For the records below, tally the lines that contain "computer" and give only that number.
Supplied material: Begin
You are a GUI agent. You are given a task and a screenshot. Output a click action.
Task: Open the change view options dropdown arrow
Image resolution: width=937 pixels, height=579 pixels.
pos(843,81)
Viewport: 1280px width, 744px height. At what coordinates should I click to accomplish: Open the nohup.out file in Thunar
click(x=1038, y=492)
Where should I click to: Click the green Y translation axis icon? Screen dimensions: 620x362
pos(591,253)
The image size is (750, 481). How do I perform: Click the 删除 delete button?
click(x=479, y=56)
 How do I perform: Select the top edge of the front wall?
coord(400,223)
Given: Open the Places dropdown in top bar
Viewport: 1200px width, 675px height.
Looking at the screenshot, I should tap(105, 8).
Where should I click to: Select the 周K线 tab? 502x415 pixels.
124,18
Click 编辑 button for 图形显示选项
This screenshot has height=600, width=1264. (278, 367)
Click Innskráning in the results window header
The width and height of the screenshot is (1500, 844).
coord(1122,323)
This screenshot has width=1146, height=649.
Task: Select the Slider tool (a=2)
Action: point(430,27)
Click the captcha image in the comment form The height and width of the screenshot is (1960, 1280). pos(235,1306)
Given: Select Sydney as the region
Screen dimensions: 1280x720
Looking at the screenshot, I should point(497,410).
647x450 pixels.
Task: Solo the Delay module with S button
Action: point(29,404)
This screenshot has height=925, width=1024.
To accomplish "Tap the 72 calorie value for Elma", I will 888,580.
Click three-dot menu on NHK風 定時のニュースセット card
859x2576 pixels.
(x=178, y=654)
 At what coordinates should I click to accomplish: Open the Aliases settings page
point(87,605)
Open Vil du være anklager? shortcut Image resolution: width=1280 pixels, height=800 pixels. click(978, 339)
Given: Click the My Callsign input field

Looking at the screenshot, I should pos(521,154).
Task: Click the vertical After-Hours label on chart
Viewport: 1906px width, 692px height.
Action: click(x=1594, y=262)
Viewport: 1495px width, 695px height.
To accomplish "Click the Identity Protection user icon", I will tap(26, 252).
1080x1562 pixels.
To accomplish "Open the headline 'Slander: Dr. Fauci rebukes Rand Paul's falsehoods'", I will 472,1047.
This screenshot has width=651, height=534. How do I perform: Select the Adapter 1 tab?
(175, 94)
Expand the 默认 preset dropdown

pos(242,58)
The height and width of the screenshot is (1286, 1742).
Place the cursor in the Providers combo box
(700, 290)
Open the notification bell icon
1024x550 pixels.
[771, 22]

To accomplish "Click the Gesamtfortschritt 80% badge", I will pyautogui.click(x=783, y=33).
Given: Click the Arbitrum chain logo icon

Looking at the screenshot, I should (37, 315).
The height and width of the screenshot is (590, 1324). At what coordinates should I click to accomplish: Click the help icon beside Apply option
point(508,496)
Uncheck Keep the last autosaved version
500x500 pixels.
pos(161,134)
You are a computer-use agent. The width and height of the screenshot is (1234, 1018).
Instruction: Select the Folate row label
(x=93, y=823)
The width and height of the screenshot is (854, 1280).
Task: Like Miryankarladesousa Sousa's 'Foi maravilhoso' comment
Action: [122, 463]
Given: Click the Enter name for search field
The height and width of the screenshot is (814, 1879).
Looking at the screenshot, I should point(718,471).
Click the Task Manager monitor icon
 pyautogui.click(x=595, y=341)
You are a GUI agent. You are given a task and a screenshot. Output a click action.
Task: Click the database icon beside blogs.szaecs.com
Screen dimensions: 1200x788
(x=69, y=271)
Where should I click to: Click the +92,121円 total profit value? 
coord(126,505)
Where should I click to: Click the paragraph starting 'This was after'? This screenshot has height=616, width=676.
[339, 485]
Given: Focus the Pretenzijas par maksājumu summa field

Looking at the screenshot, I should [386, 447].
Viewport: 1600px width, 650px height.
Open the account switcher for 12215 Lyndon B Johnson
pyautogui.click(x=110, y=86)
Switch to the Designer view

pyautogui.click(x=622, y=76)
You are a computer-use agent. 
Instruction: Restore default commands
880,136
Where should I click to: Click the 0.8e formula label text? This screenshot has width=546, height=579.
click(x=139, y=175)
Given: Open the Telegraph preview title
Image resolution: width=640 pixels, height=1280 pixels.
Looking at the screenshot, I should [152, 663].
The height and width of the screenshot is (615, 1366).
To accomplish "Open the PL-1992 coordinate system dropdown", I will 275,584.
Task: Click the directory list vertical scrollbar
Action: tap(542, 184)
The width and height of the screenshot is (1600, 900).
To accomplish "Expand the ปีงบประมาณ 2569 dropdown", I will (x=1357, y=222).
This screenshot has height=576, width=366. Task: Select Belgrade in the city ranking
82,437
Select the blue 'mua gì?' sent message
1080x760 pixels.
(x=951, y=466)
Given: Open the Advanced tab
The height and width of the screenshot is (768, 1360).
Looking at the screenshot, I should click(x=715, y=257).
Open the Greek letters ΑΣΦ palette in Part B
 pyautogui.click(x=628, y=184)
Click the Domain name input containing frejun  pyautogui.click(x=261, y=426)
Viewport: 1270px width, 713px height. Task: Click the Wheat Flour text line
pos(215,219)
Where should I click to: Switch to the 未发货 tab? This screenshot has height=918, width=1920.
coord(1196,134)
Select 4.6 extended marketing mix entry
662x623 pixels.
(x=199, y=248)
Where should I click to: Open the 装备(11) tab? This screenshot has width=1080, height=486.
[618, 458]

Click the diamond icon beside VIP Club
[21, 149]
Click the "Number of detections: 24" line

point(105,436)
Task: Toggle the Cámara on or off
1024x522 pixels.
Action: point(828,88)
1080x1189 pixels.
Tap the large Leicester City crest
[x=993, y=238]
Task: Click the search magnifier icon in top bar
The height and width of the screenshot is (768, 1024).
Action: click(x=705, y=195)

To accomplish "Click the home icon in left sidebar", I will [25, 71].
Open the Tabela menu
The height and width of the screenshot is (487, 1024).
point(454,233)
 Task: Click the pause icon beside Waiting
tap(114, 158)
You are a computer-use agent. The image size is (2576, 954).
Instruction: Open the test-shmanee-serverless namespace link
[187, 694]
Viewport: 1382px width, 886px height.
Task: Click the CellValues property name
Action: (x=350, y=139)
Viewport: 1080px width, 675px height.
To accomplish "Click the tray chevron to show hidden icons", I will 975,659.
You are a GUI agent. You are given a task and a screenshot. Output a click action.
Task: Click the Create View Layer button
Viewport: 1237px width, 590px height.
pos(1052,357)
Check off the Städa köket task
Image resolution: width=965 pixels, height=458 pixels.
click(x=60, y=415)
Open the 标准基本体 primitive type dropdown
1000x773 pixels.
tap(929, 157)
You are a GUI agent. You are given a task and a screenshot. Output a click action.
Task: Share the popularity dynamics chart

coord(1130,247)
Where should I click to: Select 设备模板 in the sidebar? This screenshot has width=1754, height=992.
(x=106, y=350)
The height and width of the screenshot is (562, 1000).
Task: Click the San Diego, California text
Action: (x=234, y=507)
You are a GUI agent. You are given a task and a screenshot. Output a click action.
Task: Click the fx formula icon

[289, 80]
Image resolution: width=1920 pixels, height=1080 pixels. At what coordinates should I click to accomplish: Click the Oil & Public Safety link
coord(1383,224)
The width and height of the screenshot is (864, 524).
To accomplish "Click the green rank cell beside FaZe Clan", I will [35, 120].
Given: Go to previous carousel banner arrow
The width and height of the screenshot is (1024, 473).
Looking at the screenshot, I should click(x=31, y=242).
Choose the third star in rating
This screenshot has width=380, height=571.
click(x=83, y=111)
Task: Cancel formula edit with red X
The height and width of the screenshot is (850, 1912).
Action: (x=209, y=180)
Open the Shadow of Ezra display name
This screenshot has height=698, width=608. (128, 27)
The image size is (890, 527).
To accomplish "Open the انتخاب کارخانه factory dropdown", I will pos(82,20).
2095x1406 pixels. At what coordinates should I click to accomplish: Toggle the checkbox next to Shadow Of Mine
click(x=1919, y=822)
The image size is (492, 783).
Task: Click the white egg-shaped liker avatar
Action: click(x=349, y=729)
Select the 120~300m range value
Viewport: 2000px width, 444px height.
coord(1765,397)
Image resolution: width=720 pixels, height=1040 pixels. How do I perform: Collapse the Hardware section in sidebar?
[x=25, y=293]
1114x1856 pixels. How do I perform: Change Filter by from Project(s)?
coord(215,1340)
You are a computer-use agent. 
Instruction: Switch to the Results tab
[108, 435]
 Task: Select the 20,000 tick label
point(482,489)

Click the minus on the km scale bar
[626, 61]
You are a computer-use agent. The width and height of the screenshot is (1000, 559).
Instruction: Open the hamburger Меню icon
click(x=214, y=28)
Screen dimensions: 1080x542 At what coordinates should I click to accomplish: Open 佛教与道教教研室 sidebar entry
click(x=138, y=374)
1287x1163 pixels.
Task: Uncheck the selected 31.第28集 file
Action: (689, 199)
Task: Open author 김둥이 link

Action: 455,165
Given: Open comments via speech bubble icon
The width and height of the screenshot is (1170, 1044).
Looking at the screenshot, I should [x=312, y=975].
Supplied material: End
_Response below_:
5